In contrast, Mado Jolain’s work is joyful in a particularly 1960s style. Jolain was a female ceramicist with a studio in Paris. For centuries women artists have found it extremely difficult to be recognised, and such was the case with Mado, but today her works are now very sought after by collectors.
Oh Ceramics! guest artist is Monaco based UK contemporary artist Clem Chambers, presenting his series of oil abstract mathematical paintings “Fractals”; a perfect match with ceramics. Fractals are infinitely complex patterns that are self-similar across different scales. They are created by repeating a simple process over and over in an ongoing feedback loop. The “Fractal theory” was discovered and explored by late French Professor Benoit Mandelbrot; who developed a new class of mathematical objects: fractal objects or fractals. Chambers and Mandelbrot met in 2003, and in 2004, Clem started series of oil abstract paintings using Mandelbrot’s theories. “Fractals” were first exhibtied in London in 2006. The series has also been shown in Japan, US, UK, Monaco and France.

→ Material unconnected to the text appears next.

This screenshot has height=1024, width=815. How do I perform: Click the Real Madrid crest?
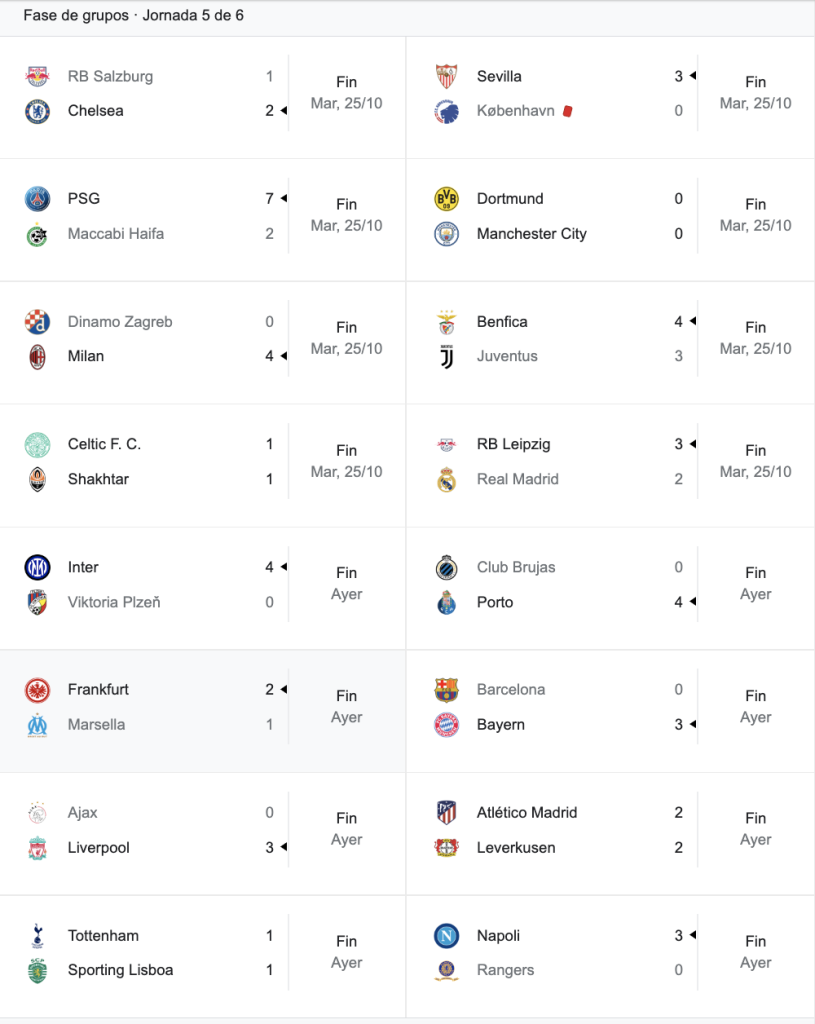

Here Clem Chambers will present a few pieces from his first exhibition, as well as recent fractal paintings for the first time.
“Oh Ceramics!” is one of the series exhibitions organised by the gallery ‘The Meloy Art’ as well as by the art society “Circle of Zoia”. These entities were created to showcase established and emerging contemporary artists in conversations with old masters from private collections. These exhibitions give the audience a chance to not only meet contemporary masters, but also to discover hidden treasures from private collections.
Each exhibition is a portal to ancient, and contemporary art, seen side by side, with a chance to buy the rare and best of contemporary masters.
In 2021, The Meloy Art and Circle of Zoia organised a highly successful shows in Paris.
In May “Monaco VS Vallauris/ Ceramics VS Paintings” brought some of the best works of contemporary artists from Monaco and Vallauris, as well as unveiling museum quality pieces from private collections.
In October, the Ukrainian Embassy in Paris and the Ukrainian Cultural Centre, held an exhibition entitled “Best from Ukraine”, presenting works from top Ukrainian contemporary artists, as well as Ukrainian masters from private collections.
In November, during Paris Photo Art Fair, The Meloy Art and Circle of Zoia opened a satellite photo exhibition of original prints from the XIX century by Lewis Rutherfurd, Ichida Sota (1843-1896), Nadar (1820 – 1910), as well as photos by XX Century masters, like Brassai, Man Ray, and contemporaries like the iconic photographer for the Crazy Horse Cabaret and the Equestrian Cabaret, Zingaro Antoine Poupel.
In 2022 The Meloy Art will create exhibitions in Paris around ceramics, the art of drawing and an “Incredible Art” exhibition.